Clémence Jullien has been a CNRS research fellow in anthropology in Paris since 2021. Both her research and her teaching have focused on reproductive healthcare in India, analysing particularly the articulations between health policies, narratives of development, gender relationship, and the medicalization of childbirth.
She completed her PhD at the University Paris Nanterre in 2016 while being a Lecturer at the Advanced School of Social Sciences (EHESS) between 2014 and 2016 in Paris. In her thesis dissertation, she explains how reproductive health constitutes a growing subject of concern in India. In addition to the high maternal and infant mortality rates—which the central government has been actively trying to curtail since 2005—, India is facing significant demographic growth, a political instrumentalization of the fertility rate differences of Hindus compared to Muslims and a persistent imbalance of the infantile sex-ratio. Based on a study of almost a year and a half in a public obstetrics hospital and slums located in the outskirt of Jaipur (Rajasthan), she shows that the decisions regarding reproductive health are the result of prepossessions made up of individual aspirations, family resolutions, medical recommendations and national norms—all of which are often divergent and difficult to reconcile.
This dissertation has been awarded in 2017-2018 by three thesis award: the “Prix de la Chancellerie” (Aguirre Basualdo), the “Prix d’Anthropologie Médicale Appliquée à la Santé et au Développement” (AMADES) as well as by the “Prix GIS Asie”. Her work resulted in several publications, including a book Du bidonville à l’hôpital: Nouveaux enjeux de la maternité au Rajasthan.
She then carried out post-doctoral research at the University of Zurich, in Switzerland between 2017 and 2021, at the Chair of Prof. Johannes Quack at the Department of Social Anthropology and Cultural Studies (ISEK) as well as in a SNF funded project (with Prof. Nicolas Martin) at the Asian and Oriental Institute (AOI).
She is currently working on the so-called crisis of masculinity and marriage in northern India, with a special emphasis on rural Punjab. Based on ethnographic fieldwork in Punjab, the aim of her new research project is twofold: to apprehend how the experience of involuntary celibacy is experienced differently and to understand the extent to which the lack of potential brides incites men and their families to reconsider the usual choice norms for a spouse when it comes to social class, caste membership and religious affiliation.
Du bidonville à l’hôpital. Nouveaux enjeux de la maternité au Rajasthan, Éditions de la Maison des sciences de l’homme, 2019.

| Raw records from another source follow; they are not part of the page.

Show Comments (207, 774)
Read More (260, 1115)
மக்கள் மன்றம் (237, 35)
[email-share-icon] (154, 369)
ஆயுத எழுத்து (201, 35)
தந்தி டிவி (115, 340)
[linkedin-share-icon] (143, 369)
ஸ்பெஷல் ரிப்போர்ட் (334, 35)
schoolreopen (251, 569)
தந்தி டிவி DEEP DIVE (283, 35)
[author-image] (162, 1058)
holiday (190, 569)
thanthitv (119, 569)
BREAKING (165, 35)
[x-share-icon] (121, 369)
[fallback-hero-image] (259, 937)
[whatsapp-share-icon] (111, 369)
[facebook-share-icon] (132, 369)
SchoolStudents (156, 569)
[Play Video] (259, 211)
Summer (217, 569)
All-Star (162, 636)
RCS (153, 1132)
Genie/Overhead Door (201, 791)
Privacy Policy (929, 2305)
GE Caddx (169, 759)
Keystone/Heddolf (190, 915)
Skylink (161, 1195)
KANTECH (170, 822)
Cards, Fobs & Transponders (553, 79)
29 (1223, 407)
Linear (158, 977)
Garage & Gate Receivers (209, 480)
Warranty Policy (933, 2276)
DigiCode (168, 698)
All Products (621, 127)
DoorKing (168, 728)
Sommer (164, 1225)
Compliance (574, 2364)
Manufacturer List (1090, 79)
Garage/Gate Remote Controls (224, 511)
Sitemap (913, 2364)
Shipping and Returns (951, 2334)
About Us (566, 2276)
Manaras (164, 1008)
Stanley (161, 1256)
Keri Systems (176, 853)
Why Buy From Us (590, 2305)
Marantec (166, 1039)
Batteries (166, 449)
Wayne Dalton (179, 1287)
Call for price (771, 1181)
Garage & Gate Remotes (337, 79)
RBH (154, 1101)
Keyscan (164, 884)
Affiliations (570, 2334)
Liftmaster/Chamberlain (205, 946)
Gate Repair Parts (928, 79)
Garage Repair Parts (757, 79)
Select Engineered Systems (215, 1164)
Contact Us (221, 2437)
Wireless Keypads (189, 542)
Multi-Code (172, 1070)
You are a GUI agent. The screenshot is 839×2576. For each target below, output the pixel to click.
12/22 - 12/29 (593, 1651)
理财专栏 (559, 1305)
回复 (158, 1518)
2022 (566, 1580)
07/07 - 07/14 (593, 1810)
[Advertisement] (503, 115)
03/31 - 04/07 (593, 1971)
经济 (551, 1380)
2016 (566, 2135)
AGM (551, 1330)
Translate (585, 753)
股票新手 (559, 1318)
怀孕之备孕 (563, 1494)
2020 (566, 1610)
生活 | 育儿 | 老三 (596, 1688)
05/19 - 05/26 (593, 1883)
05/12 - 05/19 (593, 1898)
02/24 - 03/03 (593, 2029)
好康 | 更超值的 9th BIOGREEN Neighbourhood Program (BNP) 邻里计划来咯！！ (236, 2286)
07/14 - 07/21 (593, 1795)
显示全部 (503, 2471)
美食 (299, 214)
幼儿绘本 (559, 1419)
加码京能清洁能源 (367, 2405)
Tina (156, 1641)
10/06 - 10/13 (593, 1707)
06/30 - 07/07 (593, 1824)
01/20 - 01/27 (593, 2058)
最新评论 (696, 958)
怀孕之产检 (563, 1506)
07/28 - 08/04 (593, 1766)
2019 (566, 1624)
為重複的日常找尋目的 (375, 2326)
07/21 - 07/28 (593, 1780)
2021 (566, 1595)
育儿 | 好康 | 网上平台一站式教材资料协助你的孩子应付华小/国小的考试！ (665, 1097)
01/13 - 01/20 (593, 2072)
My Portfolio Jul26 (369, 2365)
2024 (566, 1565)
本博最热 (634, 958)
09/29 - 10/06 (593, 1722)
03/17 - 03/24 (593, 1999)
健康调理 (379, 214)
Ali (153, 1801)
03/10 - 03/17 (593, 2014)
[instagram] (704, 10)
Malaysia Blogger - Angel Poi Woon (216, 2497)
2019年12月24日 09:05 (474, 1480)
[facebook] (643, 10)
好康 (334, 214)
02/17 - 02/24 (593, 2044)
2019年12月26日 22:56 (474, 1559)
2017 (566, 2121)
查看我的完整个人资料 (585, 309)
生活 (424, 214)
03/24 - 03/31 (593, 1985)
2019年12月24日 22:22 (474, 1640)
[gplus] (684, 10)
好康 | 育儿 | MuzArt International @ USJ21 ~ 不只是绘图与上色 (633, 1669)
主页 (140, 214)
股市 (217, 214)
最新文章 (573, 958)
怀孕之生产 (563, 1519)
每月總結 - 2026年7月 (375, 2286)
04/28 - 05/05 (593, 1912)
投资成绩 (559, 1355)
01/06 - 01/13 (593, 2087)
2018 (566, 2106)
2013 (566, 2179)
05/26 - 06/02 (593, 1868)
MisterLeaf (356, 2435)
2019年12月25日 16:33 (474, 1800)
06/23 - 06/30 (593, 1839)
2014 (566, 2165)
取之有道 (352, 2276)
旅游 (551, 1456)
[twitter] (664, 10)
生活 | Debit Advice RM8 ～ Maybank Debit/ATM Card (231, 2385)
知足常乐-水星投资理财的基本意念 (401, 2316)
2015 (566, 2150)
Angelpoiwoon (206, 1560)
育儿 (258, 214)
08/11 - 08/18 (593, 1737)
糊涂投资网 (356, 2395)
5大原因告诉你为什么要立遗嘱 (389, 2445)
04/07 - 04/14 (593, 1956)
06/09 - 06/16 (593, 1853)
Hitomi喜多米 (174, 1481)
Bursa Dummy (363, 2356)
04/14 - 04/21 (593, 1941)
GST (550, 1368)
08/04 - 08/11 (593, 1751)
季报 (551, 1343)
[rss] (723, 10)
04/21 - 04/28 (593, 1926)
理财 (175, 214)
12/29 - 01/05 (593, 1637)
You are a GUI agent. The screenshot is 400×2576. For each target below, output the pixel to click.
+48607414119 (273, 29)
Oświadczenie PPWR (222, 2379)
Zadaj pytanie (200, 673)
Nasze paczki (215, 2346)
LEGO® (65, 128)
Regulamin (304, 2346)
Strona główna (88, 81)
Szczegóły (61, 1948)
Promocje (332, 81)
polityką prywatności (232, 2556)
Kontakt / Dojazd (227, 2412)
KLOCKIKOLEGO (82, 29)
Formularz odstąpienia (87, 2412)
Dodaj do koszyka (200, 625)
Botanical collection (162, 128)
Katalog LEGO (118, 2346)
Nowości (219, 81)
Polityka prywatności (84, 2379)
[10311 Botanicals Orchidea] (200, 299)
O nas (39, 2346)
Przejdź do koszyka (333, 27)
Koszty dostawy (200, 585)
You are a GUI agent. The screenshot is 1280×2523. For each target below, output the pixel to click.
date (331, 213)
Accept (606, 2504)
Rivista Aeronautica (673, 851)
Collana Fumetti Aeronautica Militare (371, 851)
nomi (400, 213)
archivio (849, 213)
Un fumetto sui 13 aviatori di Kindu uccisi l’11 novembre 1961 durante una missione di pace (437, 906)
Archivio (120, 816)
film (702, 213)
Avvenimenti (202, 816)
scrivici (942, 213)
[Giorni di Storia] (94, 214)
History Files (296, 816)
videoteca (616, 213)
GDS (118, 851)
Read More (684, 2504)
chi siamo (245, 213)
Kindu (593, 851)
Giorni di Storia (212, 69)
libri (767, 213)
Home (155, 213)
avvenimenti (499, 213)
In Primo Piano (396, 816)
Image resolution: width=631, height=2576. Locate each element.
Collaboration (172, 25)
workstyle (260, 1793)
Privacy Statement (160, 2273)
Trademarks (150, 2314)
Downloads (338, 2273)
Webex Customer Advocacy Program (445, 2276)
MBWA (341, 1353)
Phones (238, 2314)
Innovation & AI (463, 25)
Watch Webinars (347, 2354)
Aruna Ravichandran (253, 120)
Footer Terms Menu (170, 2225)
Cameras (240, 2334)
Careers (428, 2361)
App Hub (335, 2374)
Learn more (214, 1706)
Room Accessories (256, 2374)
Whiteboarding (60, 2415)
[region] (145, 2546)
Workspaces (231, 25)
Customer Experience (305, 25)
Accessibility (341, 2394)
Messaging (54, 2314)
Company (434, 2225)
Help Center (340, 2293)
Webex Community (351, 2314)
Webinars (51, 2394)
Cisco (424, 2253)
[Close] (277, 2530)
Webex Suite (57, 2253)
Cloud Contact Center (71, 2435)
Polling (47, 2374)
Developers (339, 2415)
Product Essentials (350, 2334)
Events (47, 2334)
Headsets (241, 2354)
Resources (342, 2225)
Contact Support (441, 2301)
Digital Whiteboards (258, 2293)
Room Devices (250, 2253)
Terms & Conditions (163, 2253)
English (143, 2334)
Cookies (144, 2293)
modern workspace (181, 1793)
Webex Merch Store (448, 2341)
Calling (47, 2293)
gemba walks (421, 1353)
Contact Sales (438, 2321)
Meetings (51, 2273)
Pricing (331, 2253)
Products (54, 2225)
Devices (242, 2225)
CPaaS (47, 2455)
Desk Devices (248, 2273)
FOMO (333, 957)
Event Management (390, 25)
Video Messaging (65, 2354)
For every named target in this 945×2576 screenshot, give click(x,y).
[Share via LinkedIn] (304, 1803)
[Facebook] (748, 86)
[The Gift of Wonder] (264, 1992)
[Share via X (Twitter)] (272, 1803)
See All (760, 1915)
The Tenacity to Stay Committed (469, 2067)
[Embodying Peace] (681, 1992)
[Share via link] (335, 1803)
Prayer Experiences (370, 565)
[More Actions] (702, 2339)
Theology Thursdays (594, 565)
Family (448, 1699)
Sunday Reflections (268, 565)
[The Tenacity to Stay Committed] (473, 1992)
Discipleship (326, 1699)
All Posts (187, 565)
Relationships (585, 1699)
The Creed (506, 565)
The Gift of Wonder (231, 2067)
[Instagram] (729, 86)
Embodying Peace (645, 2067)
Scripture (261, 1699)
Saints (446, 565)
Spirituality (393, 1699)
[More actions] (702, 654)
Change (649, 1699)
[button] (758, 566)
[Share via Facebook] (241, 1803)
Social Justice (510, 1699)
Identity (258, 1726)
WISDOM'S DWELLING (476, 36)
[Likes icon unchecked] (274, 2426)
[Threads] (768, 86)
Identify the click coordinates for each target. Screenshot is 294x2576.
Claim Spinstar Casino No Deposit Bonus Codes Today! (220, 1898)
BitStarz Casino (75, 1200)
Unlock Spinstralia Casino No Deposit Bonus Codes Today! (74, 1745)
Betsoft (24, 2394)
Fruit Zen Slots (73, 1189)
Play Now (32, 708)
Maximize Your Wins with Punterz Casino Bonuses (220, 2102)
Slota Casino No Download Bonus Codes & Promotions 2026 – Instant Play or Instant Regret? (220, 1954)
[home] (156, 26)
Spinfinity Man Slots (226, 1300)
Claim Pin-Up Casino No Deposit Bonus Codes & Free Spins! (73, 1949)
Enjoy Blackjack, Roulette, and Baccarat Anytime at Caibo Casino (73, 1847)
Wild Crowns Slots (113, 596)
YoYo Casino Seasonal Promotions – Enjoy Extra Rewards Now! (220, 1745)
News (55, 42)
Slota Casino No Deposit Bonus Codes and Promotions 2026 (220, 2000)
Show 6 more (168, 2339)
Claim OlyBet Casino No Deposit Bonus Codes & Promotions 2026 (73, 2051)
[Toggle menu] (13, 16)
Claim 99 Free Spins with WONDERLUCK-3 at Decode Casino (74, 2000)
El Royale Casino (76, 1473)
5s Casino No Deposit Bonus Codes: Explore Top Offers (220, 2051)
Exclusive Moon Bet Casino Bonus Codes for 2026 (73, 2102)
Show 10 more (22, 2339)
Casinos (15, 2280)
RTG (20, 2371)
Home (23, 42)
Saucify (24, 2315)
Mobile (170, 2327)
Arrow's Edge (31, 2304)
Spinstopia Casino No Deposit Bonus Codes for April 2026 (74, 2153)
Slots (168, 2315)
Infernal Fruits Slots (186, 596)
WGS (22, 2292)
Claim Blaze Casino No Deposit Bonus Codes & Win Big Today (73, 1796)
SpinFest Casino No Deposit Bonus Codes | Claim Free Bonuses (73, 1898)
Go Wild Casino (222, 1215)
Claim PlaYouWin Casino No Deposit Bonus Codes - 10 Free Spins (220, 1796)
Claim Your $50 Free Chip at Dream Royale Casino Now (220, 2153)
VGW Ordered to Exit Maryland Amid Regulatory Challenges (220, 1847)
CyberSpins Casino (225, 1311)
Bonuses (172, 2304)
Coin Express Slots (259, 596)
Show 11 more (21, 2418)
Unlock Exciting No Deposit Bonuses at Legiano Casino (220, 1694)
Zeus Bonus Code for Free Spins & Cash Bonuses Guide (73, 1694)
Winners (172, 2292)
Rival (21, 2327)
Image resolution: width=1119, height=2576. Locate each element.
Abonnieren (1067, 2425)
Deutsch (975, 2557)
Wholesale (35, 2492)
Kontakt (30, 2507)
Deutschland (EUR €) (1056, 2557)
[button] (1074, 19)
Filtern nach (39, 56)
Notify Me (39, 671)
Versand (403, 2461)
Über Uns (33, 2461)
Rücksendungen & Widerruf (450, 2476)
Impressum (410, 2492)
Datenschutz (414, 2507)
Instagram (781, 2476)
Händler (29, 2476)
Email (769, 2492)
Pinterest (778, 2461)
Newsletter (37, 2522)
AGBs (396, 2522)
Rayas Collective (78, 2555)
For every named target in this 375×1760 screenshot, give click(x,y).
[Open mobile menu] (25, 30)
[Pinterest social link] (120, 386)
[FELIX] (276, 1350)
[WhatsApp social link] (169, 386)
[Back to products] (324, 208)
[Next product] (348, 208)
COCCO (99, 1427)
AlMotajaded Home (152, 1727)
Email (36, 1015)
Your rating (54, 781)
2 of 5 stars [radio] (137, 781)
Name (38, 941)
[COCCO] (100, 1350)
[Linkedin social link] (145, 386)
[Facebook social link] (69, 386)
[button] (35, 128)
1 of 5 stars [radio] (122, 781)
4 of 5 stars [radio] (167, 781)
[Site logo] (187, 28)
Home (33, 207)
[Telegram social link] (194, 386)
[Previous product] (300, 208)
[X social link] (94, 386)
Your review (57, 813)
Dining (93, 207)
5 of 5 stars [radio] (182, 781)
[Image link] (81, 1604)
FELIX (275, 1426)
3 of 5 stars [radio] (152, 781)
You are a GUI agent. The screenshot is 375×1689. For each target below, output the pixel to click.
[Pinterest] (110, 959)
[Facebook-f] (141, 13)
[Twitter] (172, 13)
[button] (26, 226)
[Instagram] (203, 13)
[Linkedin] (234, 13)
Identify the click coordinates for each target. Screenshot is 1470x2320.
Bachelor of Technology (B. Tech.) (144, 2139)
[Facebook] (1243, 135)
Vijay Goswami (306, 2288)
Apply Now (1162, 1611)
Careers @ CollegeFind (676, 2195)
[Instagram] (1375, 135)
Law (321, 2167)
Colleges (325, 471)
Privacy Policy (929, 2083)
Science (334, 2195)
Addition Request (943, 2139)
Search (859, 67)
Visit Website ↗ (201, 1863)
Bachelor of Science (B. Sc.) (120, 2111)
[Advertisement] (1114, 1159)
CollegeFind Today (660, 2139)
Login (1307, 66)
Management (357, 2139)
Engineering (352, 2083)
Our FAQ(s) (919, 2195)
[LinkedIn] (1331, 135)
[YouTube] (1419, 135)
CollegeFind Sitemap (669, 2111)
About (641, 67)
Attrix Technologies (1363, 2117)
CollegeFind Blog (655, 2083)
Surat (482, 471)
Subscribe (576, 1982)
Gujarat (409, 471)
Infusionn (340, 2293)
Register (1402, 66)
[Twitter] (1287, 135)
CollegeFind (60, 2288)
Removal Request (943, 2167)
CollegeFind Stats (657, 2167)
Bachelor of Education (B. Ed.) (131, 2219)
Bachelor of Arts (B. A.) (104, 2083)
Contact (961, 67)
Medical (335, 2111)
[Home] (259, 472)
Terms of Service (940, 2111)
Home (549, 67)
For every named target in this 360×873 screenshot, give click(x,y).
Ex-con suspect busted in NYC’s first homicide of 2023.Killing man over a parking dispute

Purushartha. L’hôpital en Asie du Sud. Politiques de santé, pratiques de soin, n°36, 2019 (with B. Lefebvre et F. Provost).
« ‘‘Alors, à qui la faute ?’’ Mort périnatale et accusations croisées dans une maternité au Rajasthan (Inde) », L’Homme, n° 223-224, 2017, p. 131-160.
« Dealing with Impurities of Childbirth. Contemporary Reconfiguration of Disgust in India », Skepsi, vol 8, 2017, p. 39-51.
« ‘Tu veux que ton enfant meure ?’ La santé materno-infantile mise à mal : tensions et accusations intercommunautaires à Jaipur », in D. Memmi, G. Raveneau, E. Taïeb, eds, Le social à l’épreuve du dégoût, 2016, PUR, Rennes, p. 91-106.
« L’accouchement en Inde : une affaire d’État ? », Le Journal des Anthropologues, n° 140-141, 2015, p. 250-280.